Zenit'in savunmasının ardından duruşmaya hakim sorgularıyla devam edildi. Mahkeme heyeti başkanı, Zenit'e Ogün Samast ismini cinayetten evvel bilip bilmediğini sordu. Zenit ise Ogün Samast ismini cinayetten sonra öğrendiğini, yardımcı istihbarat elem Erhan Tuncel'in kendisine isim vermediğini söyledi.

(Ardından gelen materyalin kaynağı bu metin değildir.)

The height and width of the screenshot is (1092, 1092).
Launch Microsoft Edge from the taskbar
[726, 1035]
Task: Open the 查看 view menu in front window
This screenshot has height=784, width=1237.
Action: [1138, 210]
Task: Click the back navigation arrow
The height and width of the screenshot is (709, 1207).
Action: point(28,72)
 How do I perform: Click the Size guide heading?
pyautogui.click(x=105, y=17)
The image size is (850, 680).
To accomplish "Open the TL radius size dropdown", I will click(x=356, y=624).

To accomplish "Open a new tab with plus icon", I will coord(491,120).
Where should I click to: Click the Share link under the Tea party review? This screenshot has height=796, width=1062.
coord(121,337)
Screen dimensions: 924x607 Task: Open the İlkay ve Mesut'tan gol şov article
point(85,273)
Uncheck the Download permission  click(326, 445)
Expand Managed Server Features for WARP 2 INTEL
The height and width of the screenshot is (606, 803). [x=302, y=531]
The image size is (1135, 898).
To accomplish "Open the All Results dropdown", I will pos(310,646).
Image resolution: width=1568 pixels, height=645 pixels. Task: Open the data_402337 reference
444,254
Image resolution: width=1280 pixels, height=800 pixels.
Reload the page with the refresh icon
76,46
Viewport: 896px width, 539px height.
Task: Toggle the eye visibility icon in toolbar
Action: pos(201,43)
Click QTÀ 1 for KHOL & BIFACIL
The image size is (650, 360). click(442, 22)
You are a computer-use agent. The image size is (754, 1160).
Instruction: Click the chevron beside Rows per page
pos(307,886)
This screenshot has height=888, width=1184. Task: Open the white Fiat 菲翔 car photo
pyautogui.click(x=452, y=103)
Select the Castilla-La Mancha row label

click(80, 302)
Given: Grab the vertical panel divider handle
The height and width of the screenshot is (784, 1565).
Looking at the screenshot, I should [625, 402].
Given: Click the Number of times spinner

Hakimin, "Tuncel cinayetin işleniş tarzıyla ilgili bilgi verdi mi" sorusu üzerine Zenit 'hayır' cevabı verdi. Hakim bunun üzerine Zenit'in Tuncel ile yaptığı telefon konuşmasında "Arkadan vuracaktı kaçmayacaktı. Neden kaçtı" diye sorduğunu hatırlatarak, durumu raporlara neden geçmediğini sordu. Zenit de bilginin kesin ve güvenilir olmadığı için raporlara geçmediğini ifade etti. 

Hakimin "Erhan Tuncel'i yardımcı istihbaratçı olarak nasıl değerlendirirsiniz" sorusu üzerine Zenit, "Bilgi getirmesi yönünde motivasyon amaçlı ne gerekiyorsa yapıyorduk. Ama verimli ve güvenilir biri değildi" diye cevap verdi.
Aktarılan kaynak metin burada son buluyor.